Fortunately, the biggest provider of plasters – Band-Aid – is about to institute some long-overdue changes. The company has just announced that it’s bringing out plasters in a wider range of colours to cater for more skin tones.

Other brands have created more inclusive plasters for a while and Band-Aid actually used to have a wider range of skin tones, but apparently abandoned the diversity drive citing lack of demand.

View this post on Instagram

We hear you. We see you. We’re listening to you.⁣ ⁣ We stand in solidarity with our Black colleagues, collaborators and community in the fight against racism, violence and injustice. We are committed to taking actions to create tangible change for the Black community.⁣ ⁣ We are committed to launching a range of bandages in light, medium and deep shades of Brown and Black skin tones that embrace the beauty of diverse skin. We are dedicated to inclusivity and providing the best healing solutions, better representing you.⁣ ⁣ In addition, we will be making a donation to @blklivesmatter.⁣ We promise that this is just the first among many steps together in the fight against systemic racism.⁣ ⁣ We can, we must and we will do better.

A post shared by BAND-AID® Brand Bandages (@bandaidbrand) on

This week, however, it announced on Instagram that it was going to resume selling multi-tonal plasters.

‘We are dedicated to inclusivity and providing the best healing solutions, better representing you,’ the post read, going on to mention that Band-Aid would be donating to the Black Lives Matter movement.

Understandably, lots of people felt that this was long, long overdue and questioned why Band-Aid was committing to inclusivity now. Is it because they genuinely want to see change (and if so, why discontinue the line back in 2005?), or is it cottoning onto the fact that diversity is in now and they want to be seen as being part of this grand racial awakening?

Tesco, for example, launched its first set of plasters in different skin tones back in February.

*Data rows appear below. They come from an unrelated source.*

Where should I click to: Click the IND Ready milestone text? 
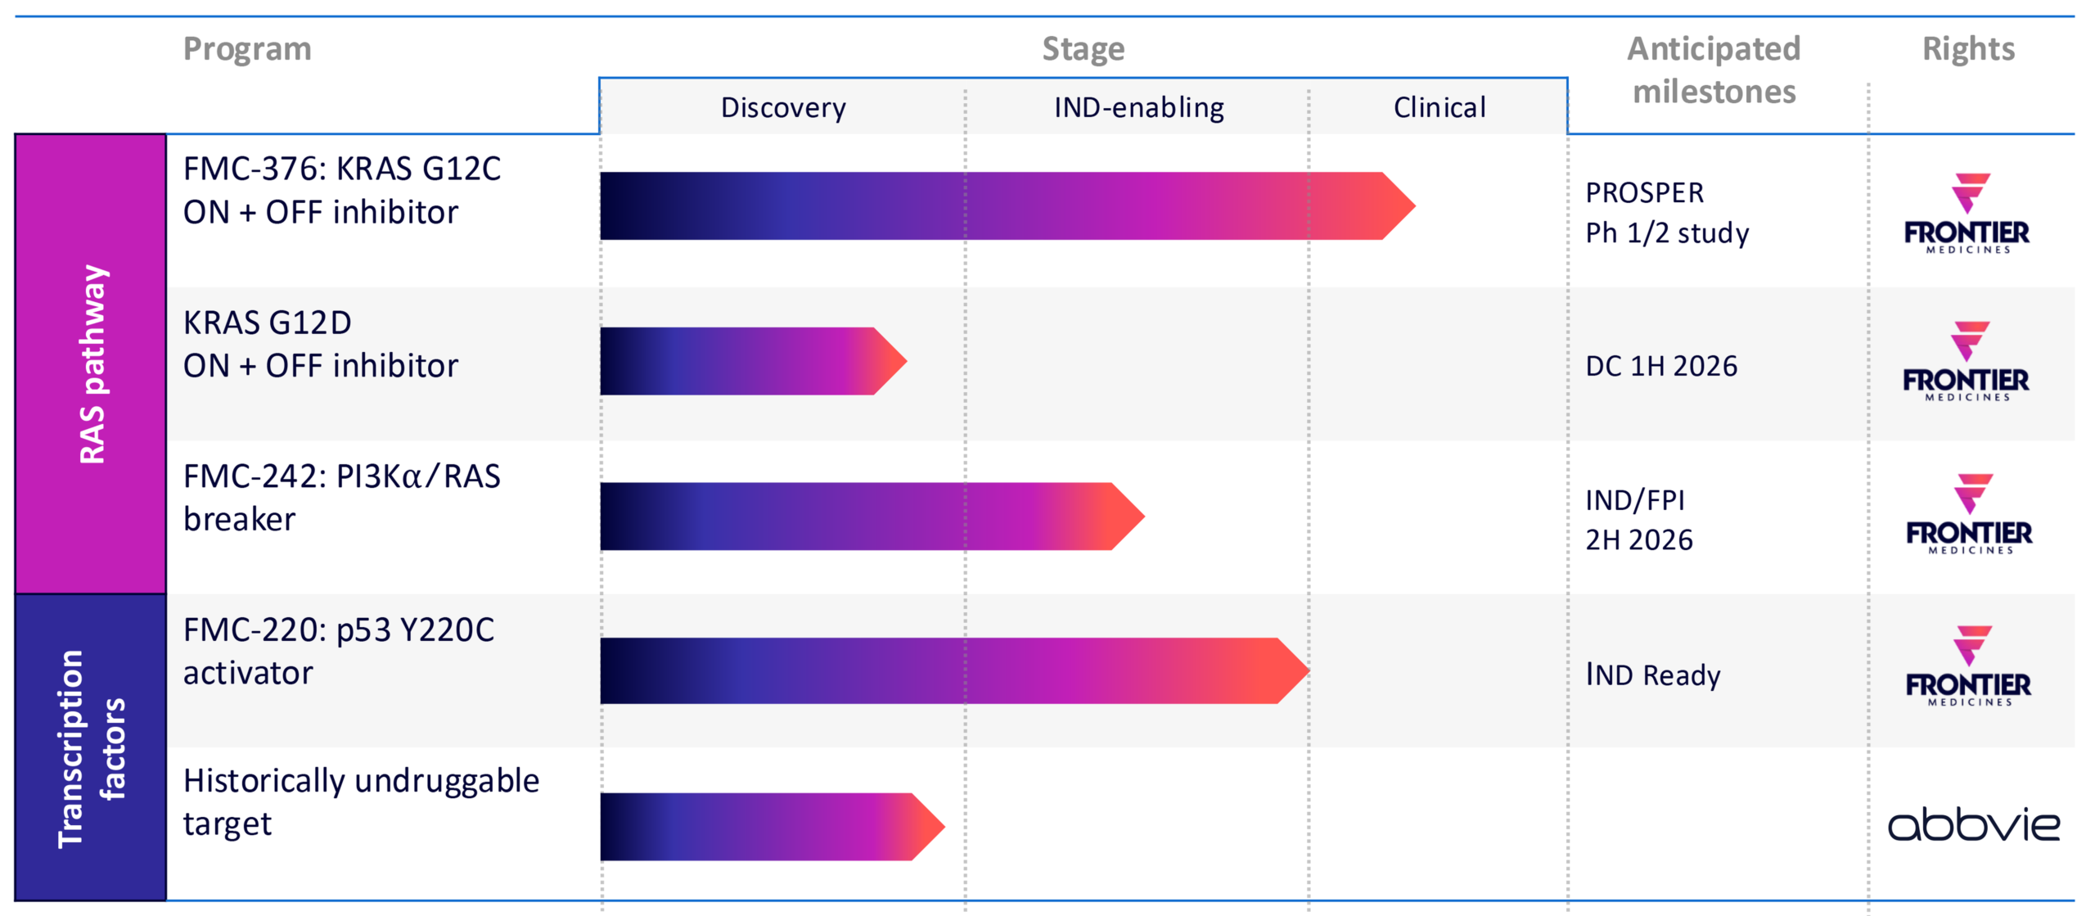[1652, 675]
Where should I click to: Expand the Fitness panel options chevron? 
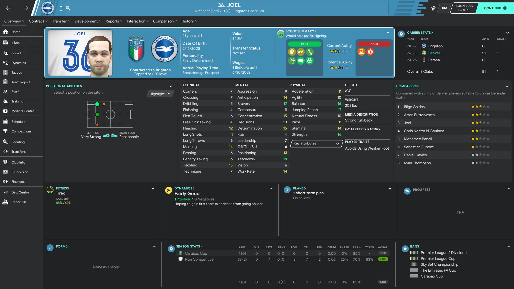pos(153,189)
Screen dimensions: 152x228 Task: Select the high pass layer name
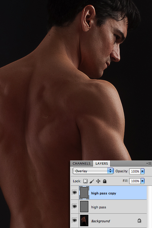(x=99, y=207)
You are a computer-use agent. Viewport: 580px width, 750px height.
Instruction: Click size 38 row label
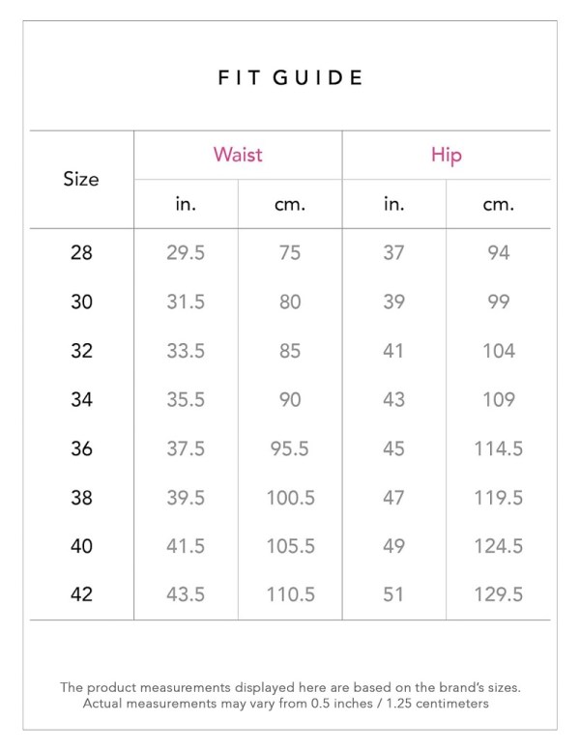pyautogui.click(x=81, y=498)
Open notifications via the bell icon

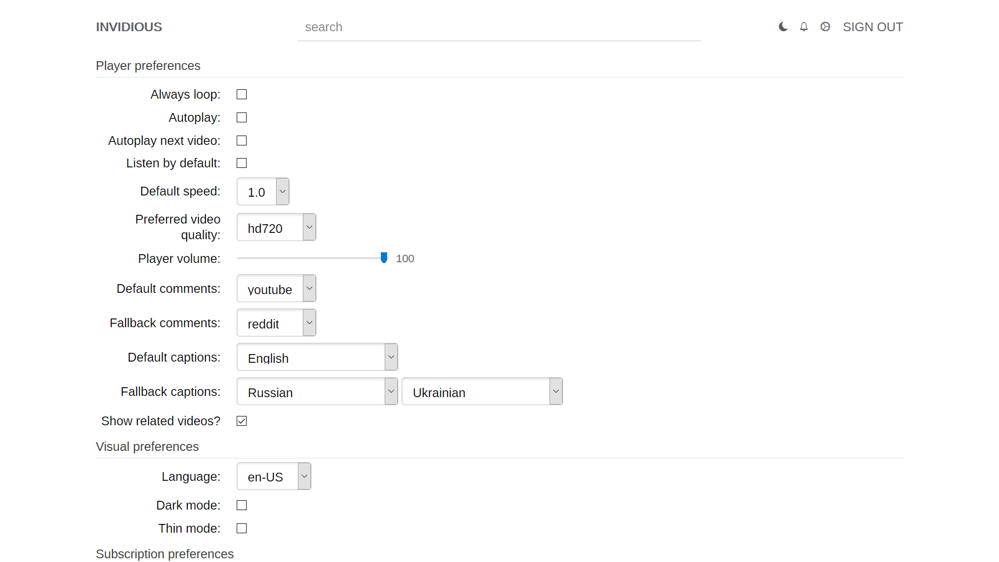[x=804, y=27]

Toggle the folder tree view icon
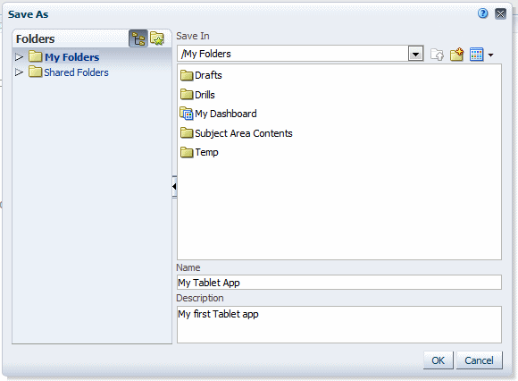click(x=138, y=38)
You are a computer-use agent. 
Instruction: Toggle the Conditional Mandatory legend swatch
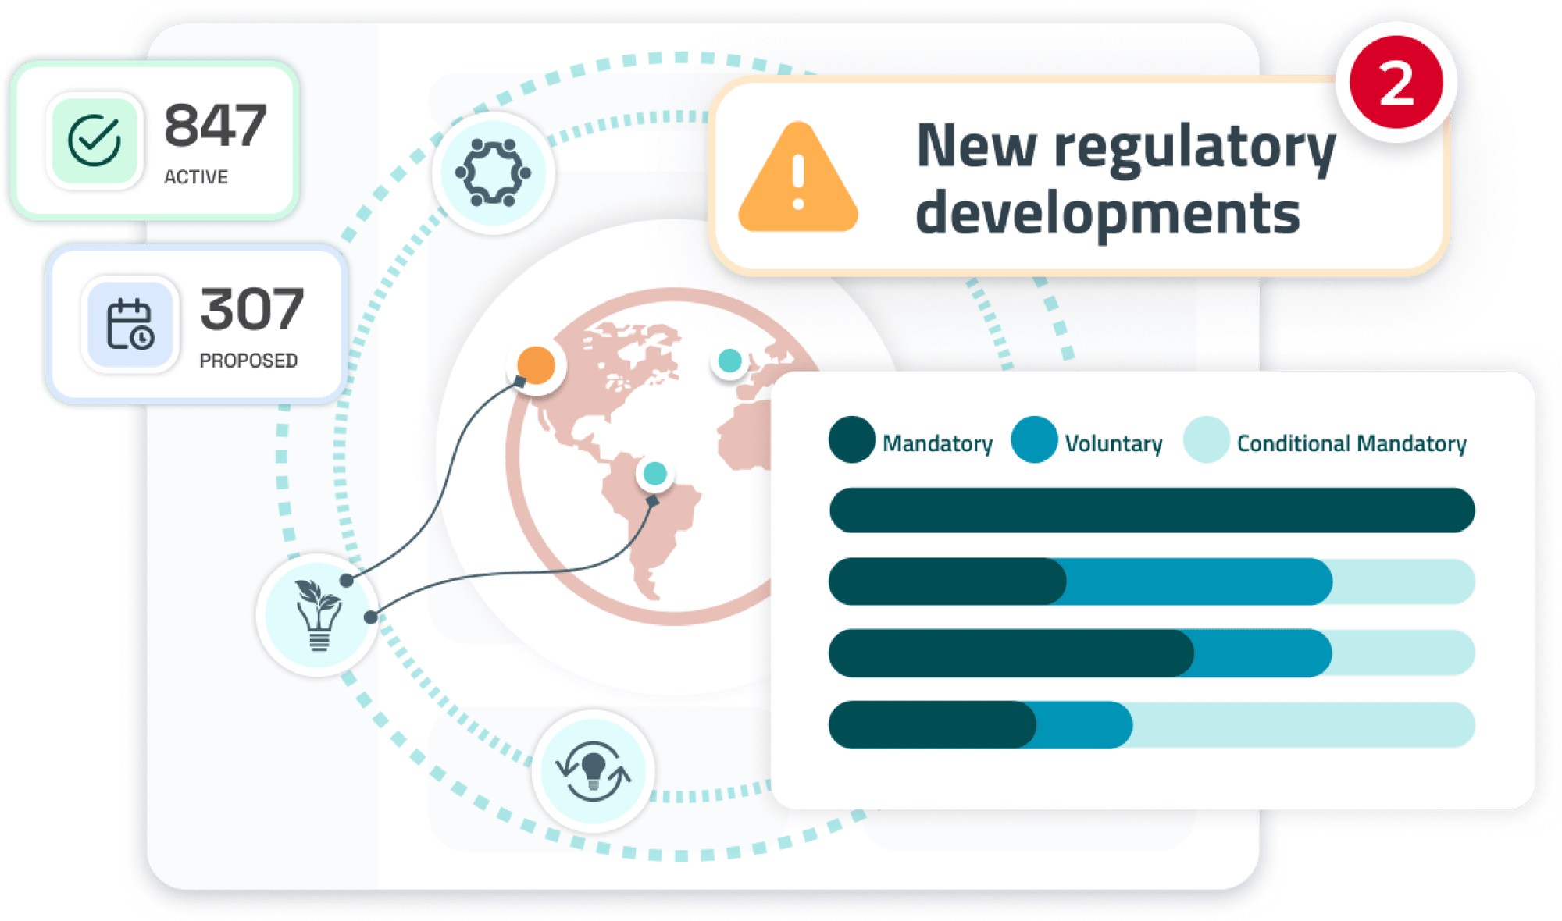tap(1207, 439)
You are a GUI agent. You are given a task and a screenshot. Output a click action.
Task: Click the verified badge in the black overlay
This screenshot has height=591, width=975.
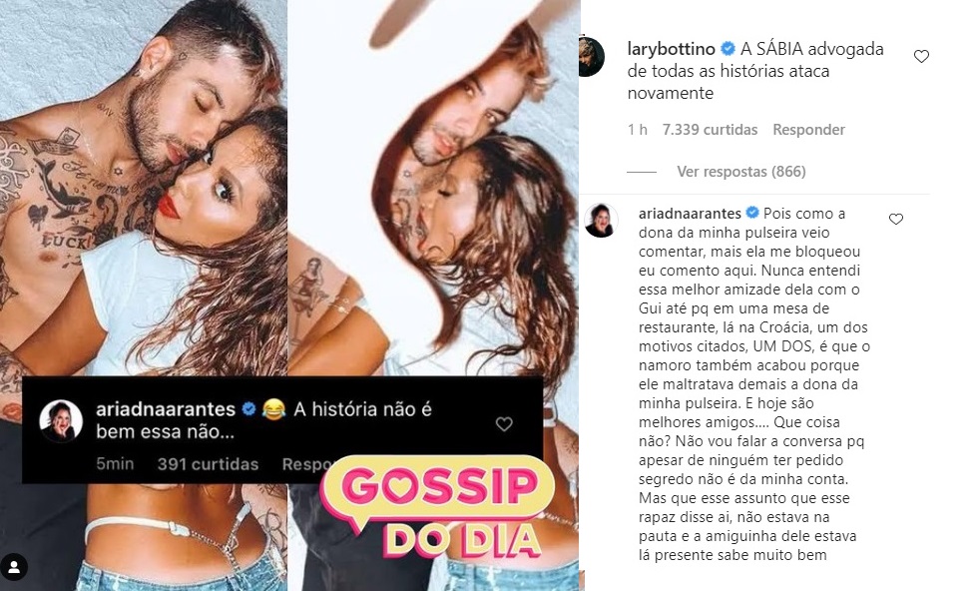[x=248, y=408]
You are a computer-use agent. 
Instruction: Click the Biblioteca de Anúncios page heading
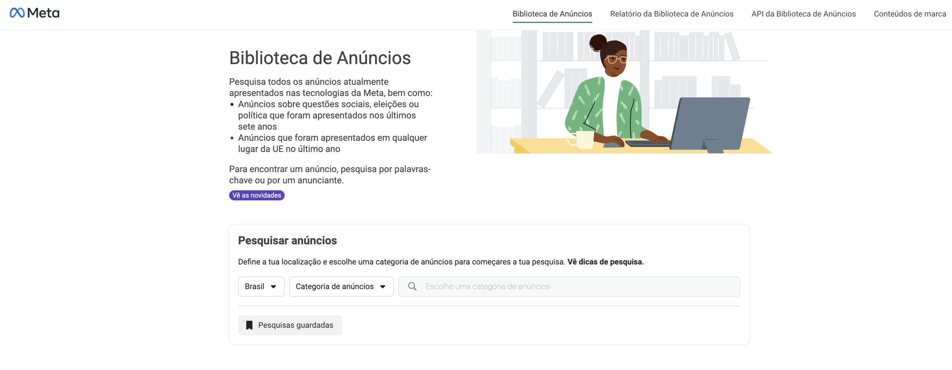pyautogui.click(x=320, y=58)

After seeing a Black man’s tweet about finally being seen after finding a matching plaster, Tesco chatted to its ‘BAME at Tesco’ internal colleague network and found that the UK was also desperately in need of better everyday representation.

Ultimately, every brand should be committed to being accessible to a diverse range of people, and it’s really important that the mainstream offers options for every skin colour. However, it is embarrassing when that commitment to anti-racism only seems to happen after brands wake up to the commercial possibilities.

It’s no wonder if people decide that they want to continue buying Black when it comes to products like this, but at least when you accidentally nick yourself in a station, you’re going to have more of a chance of getting a last-minute plaster in your skin tone in the future.